Expectations are that the cartel will begin unwinding historic supply curbs as planned in August, and Russia’s top producers are also preparing to increase output next month. The additional supply will hit the market while the U.S. continues to struggle to control fresh outbreaks of the virus. An increase in tensions with China also hit market sentiment, and prices dipped going into the close.
“Our view is the committee will focus on compliance first, and not formally opine on the need to extend the producer group’s deepest cut to August,” said Harry Tchilinguirian, head of commodities strategy at BNP Paribas.

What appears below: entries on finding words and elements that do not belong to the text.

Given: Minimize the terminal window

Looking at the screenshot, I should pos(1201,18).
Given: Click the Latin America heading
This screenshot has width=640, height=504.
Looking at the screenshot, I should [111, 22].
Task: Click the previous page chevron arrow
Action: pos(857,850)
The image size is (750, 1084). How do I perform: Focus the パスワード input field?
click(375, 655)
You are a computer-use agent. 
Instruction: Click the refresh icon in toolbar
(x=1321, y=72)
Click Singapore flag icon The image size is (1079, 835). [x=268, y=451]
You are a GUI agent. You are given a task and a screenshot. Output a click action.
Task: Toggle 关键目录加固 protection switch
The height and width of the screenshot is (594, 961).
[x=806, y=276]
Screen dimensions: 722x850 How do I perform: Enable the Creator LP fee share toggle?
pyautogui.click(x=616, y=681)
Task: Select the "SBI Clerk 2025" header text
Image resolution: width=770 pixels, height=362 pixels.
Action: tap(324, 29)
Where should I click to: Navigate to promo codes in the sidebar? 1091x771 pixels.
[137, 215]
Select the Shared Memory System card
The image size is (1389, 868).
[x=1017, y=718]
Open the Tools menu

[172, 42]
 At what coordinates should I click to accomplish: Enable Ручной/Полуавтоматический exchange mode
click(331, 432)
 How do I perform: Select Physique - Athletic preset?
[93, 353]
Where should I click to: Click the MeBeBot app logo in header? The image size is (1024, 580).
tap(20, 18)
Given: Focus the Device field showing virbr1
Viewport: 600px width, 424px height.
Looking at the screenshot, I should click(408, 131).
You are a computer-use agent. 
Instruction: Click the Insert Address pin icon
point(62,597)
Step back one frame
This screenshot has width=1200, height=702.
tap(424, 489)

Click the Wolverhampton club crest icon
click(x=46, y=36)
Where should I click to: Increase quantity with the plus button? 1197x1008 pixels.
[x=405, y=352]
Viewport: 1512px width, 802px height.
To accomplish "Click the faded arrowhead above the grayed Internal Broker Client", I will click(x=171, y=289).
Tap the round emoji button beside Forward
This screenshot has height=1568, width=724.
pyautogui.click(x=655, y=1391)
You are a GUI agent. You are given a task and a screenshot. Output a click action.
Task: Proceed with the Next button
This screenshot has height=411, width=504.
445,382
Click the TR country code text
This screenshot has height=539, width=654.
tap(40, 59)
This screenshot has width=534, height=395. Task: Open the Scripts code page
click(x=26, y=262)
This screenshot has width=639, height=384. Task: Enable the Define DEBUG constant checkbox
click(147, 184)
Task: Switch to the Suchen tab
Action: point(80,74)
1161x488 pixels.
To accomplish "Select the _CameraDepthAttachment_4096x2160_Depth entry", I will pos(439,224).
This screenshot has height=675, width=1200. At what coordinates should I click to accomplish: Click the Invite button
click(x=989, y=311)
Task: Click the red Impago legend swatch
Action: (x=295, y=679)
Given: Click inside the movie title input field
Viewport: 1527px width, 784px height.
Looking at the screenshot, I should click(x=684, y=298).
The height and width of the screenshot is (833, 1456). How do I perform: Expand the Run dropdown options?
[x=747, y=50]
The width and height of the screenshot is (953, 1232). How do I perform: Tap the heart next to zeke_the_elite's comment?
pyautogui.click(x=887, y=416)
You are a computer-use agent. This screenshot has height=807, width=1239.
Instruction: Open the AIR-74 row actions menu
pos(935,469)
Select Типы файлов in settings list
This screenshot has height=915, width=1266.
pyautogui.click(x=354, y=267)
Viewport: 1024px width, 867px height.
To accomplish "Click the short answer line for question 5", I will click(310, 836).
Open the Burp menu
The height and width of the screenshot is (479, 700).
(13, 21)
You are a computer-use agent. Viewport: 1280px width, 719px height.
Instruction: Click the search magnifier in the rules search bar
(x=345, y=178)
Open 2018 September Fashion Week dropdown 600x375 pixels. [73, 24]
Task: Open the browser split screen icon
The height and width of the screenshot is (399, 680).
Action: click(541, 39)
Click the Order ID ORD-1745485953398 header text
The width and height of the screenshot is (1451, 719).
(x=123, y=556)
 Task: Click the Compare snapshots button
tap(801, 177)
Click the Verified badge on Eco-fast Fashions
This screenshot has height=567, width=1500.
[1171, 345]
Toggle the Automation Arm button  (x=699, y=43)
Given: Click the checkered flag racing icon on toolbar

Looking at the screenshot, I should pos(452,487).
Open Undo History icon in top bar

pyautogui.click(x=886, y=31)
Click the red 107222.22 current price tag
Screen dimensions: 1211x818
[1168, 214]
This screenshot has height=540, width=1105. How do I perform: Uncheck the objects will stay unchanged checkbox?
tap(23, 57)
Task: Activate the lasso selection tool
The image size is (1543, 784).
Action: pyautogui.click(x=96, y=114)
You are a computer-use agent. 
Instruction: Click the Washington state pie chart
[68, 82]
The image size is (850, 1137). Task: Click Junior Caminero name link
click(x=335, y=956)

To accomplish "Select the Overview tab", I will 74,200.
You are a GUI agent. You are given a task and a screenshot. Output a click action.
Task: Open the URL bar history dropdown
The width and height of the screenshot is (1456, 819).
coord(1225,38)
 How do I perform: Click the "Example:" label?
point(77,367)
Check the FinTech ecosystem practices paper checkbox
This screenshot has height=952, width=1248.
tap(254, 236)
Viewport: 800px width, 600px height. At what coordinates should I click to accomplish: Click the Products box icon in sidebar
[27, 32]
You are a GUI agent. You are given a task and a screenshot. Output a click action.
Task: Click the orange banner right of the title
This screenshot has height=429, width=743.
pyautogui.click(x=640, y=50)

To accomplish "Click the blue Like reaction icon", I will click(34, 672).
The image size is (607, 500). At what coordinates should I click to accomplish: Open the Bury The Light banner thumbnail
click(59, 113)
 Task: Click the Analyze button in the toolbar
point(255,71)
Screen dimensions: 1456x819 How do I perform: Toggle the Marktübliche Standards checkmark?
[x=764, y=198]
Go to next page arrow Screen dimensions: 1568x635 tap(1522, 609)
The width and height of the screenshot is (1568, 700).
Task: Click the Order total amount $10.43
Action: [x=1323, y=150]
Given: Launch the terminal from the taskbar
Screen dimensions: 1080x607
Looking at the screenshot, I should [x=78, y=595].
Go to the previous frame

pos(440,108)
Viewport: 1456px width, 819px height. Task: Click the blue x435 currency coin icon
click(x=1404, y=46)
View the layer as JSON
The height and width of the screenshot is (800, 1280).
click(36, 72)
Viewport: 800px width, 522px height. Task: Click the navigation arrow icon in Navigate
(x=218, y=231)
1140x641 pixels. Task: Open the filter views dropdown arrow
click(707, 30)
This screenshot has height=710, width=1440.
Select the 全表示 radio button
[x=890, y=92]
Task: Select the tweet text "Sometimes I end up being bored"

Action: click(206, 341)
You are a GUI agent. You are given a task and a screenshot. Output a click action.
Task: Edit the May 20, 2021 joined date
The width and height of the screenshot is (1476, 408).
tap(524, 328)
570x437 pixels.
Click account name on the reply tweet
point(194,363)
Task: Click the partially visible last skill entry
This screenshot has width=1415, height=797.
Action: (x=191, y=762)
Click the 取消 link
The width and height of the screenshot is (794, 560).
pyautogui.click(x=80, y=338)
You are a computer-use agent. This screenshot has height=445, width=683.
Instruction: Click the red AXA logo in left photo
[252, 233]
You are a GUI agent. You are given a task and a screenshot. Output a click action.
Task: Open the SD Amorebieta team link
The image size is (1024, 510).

Oil’s rally over the past few months has stalled as traders weigh a resurgence of the virus in sunbelt states and elsewhere in the U.S. that’s casting a cloud over a recovery in gasoline demand. At the same time, U.S. stockpiles remain stubbornly high.
The tone for the market may be dictated by the reaction to key earnings from banks, including JPMorgan Chase & Co., Citigroup Inc. and Wells Fargo & Co. on July 14, as well as those from Delta Air Lines Inc.
“It is possible crude oil may not have anything positive to correlate to if banks and airlines set the tone on [July 14],” Robert Yawger, director of the futures division at Mizuho Securities USA, said in a note to clients.
Meanwhile, the panel that reviews the OPEC+ deal will consider whether the alliance should keep 9.6 million barrels of daily output off the market for another month, or taper the cutback to 7.7 million barrels as originally planned. Members are leaning toward tapering, according to several national delegates who asked not to be identified.